**PROVIDED ENTRIES**
====================
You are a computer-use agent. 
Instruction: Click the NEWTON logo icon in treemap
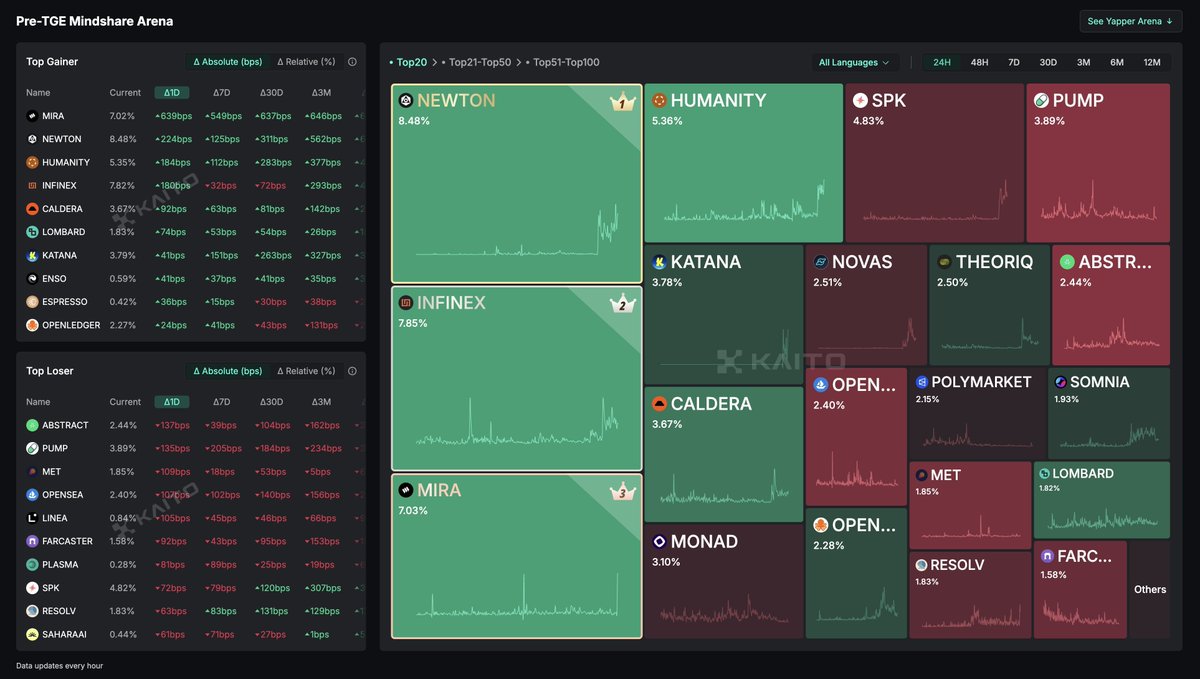click(x=406, y=101)
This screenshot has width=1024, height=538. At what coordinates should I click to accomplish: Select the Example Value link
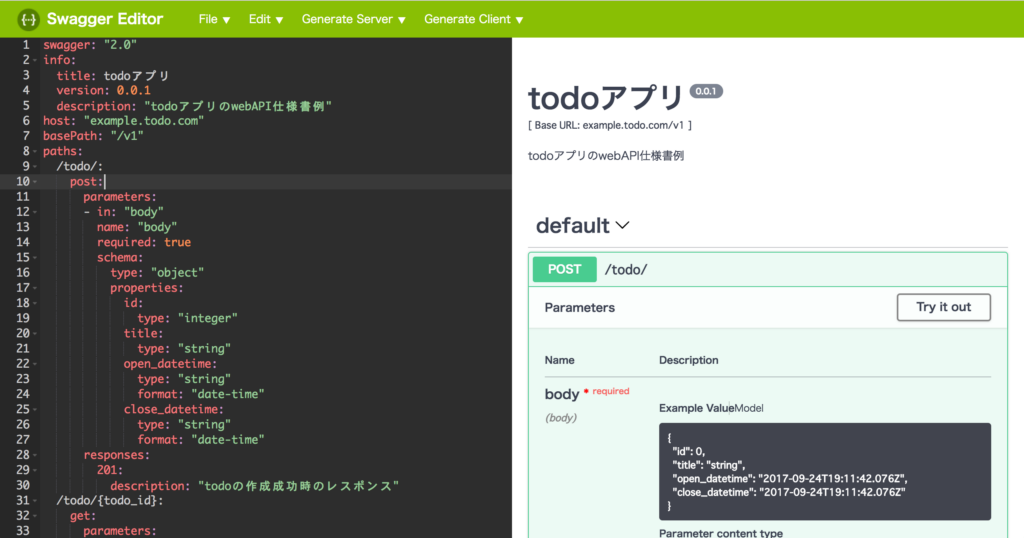point(696,409)
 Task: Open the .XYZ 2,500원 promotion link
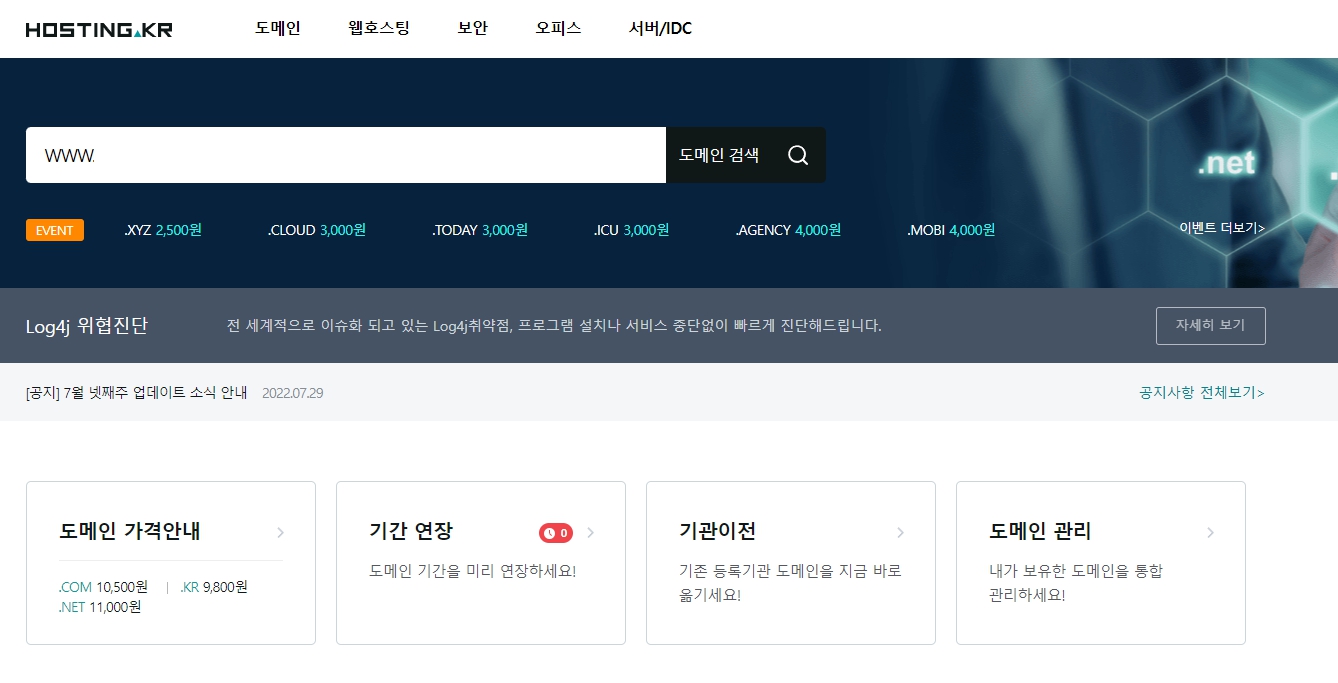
====================
**TRY IT**
Once the pictures are set aside, output the whole listing exactly.

**RESPONSE TO THIS TASK**
You are a computer-use agent. 
Instruction: Click the NEWTON logo icon in treemap
click(x=406, y=101)
This screenshot has width=1024, height=538. At what coordinates should I click to accomplish: Select the Example Value link
point(696,409)
 Task: Open the .XYZ 2,500원 promotion link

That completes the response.